An originally ordered binary alloy (white and red atoms) is disordered by means of focused ion irradiation (visualized as blue spheres in the 3D sketch). The disordered phase is magnetic and hence produces a magnetic field with north and south pole, similar to a bar magnet. The arrangement of north and south pole is used to store the information.
Physicists from the research centre Forschungszentrum Dresden-Rossendorf / FZD (Germany), the Universidad Autonoma de Barcelona (Spain) and further research institutions were able to generate magnetic areas which promise to overcome the obstacles of today’s data storage technology. Using a highly focused ion beam, i.e. fast charged atoms, they irradiated an iron-aluminum alloy in such a way that only the treated zones became ferromagnetic ("Direct Magnetic Patterning due to the Generation of Ferromagnetism by Selective Ion Irradiation of Paramagnetic FeAl Alloys"). As the ion beam is focused to a size of only a few nanometers and the ion dose is rather low, the created nanozones are extremely flat and significantly less than 100 nanometers in diameter.

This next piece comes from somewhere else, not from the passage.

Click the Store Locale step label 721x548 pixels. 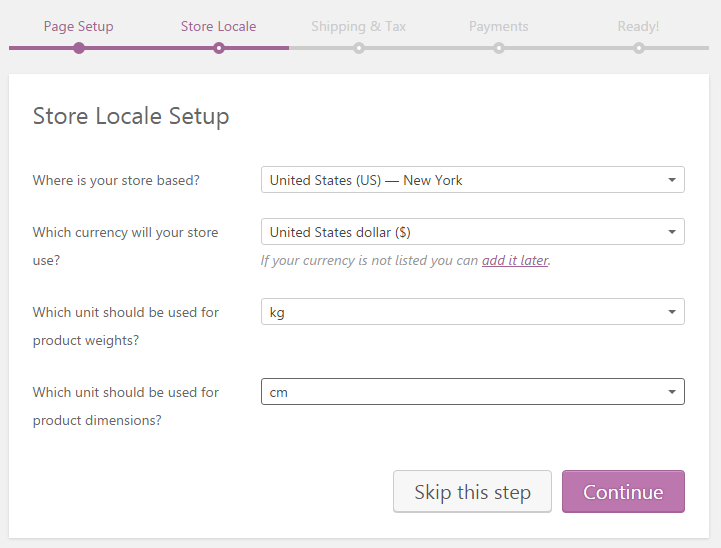click(218, 27)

The read/write heads of personal computer disks fly above the hard disks at a distance of 20 nanometers. Conventional technologies for structuring material surfaces on the nanoscale result in corrugated surfaces. These technologies are not suitable for hard disks because the generated bumpy nanostructures would interfere with the read/write heads and might finally destroy the disk.

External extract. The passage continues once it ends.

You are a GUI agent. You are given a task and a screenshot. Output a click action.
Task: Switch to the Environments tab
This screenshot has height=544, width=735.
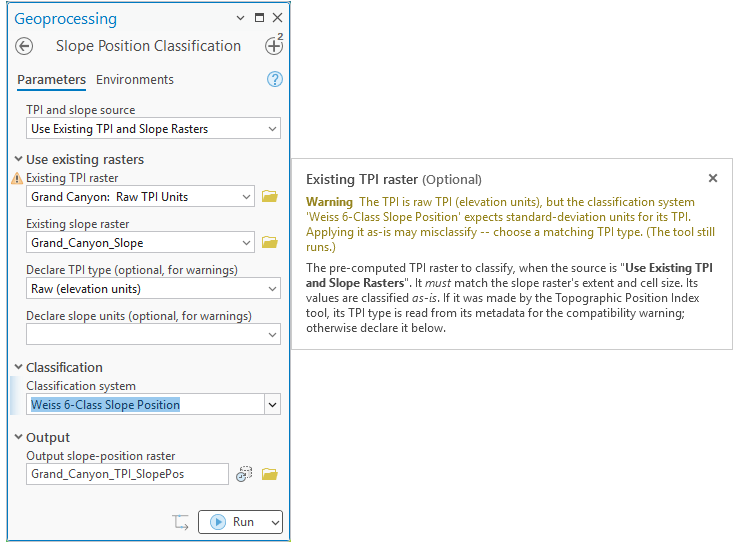(x=135, y=80)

The new superflat nanomagnets, however, fulfill all requirements concerning a new concept for magnetic data storage. In the future, each of these nanomagnets could serve as one bit, provided that they could be produced in parallel on large areas via lithographic techniques, and shrunk in size down to about 30 nanometers. “We are now working on the magnetic stability of our nanomagnets. Its increase would be a further step with respect to future industrial exploitation”, says Dr. Jürgen Fassbender, scientist at FZD.